- TASK GOAL: Would you print, word for word, only the lines running from the line with "The image size is (1208, 980)." to the last line of the entries, without the pictures?

- Data extracted from a collection:
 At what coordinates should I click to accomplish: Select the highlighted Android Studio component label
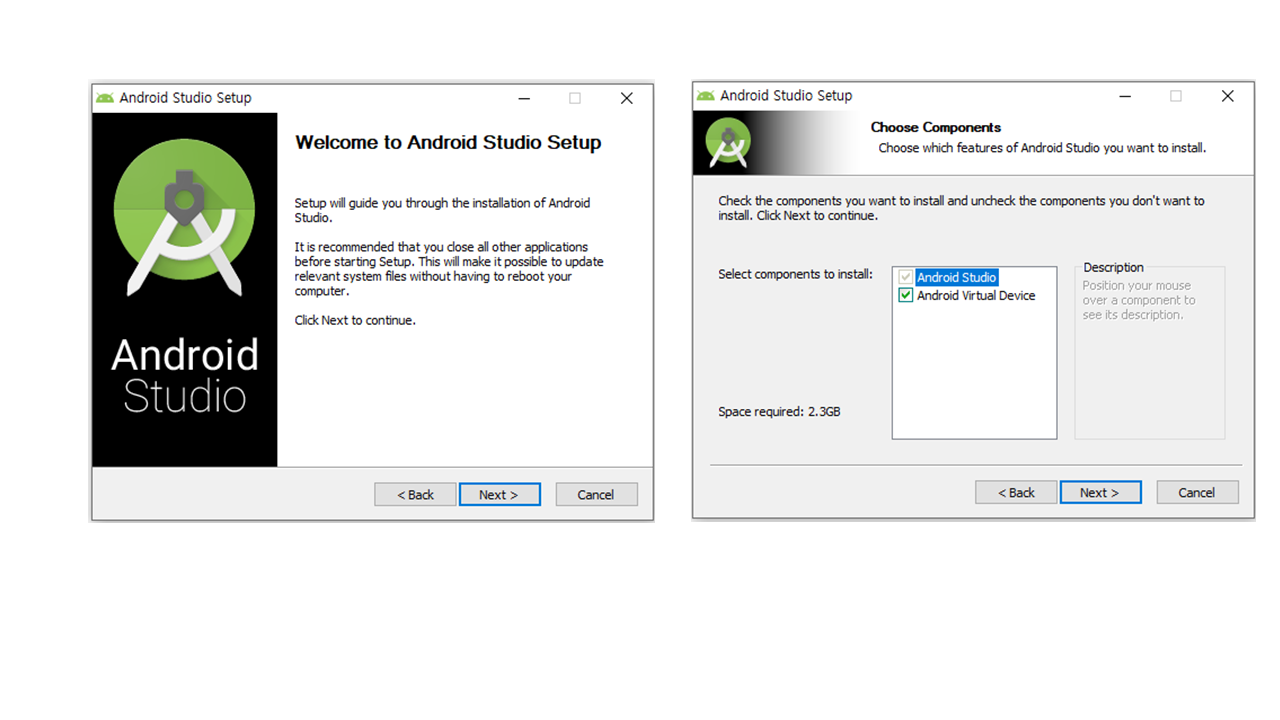[956, 277]
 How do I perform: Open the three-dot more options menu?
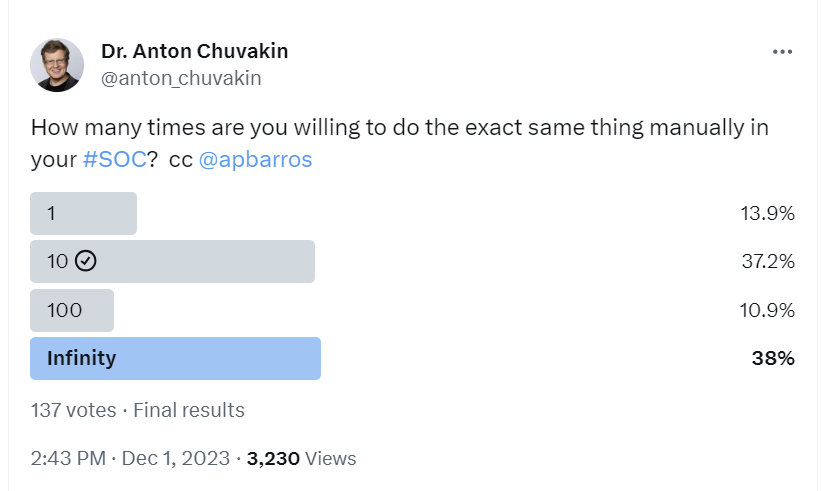coord(782,52)
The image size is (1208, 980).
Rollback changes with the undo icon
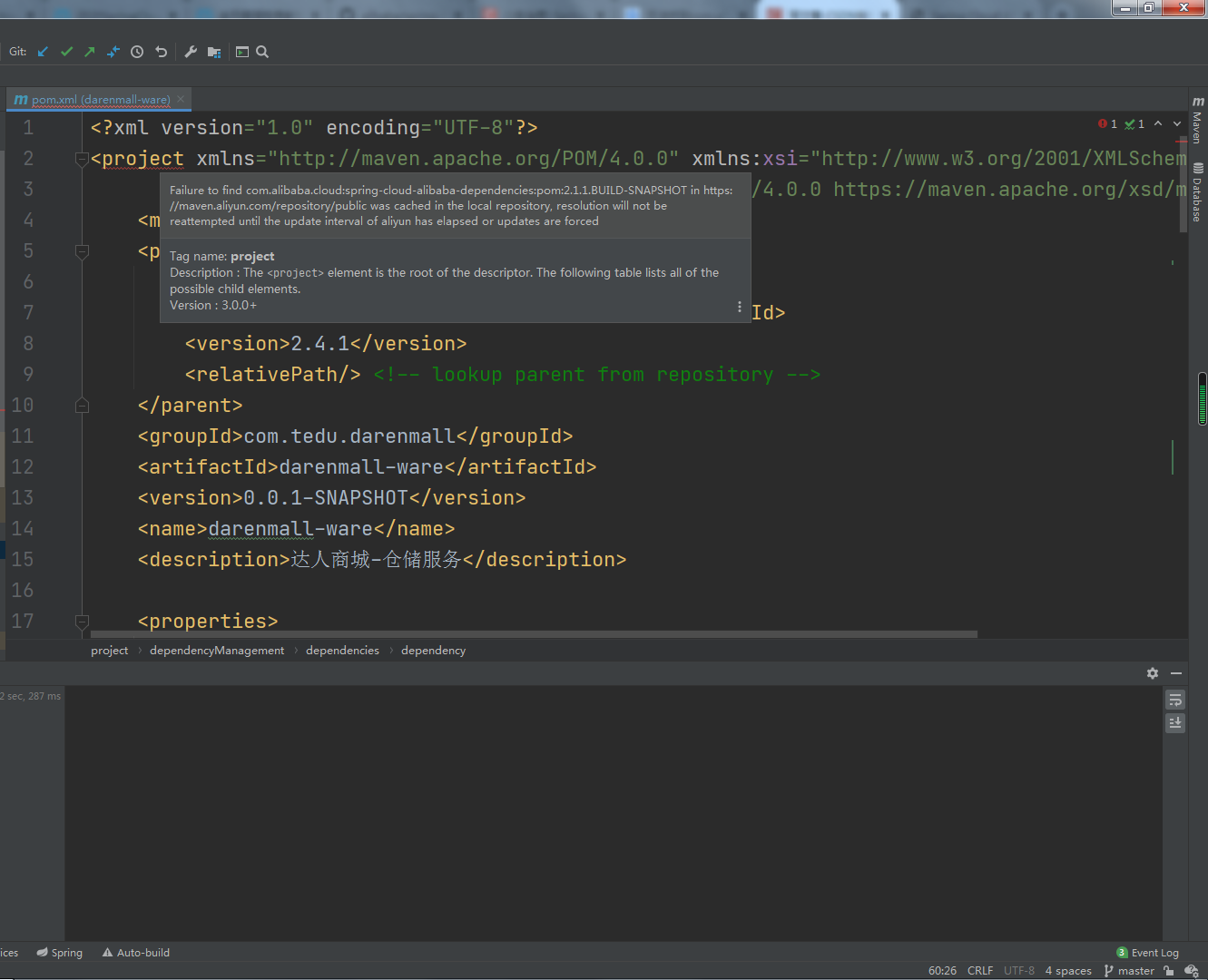[161, 52]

- SOLUTION FOR THIS EXERCISE:
The image size is (1208, 980).
Rollback changes with the undo icon
[161, 52]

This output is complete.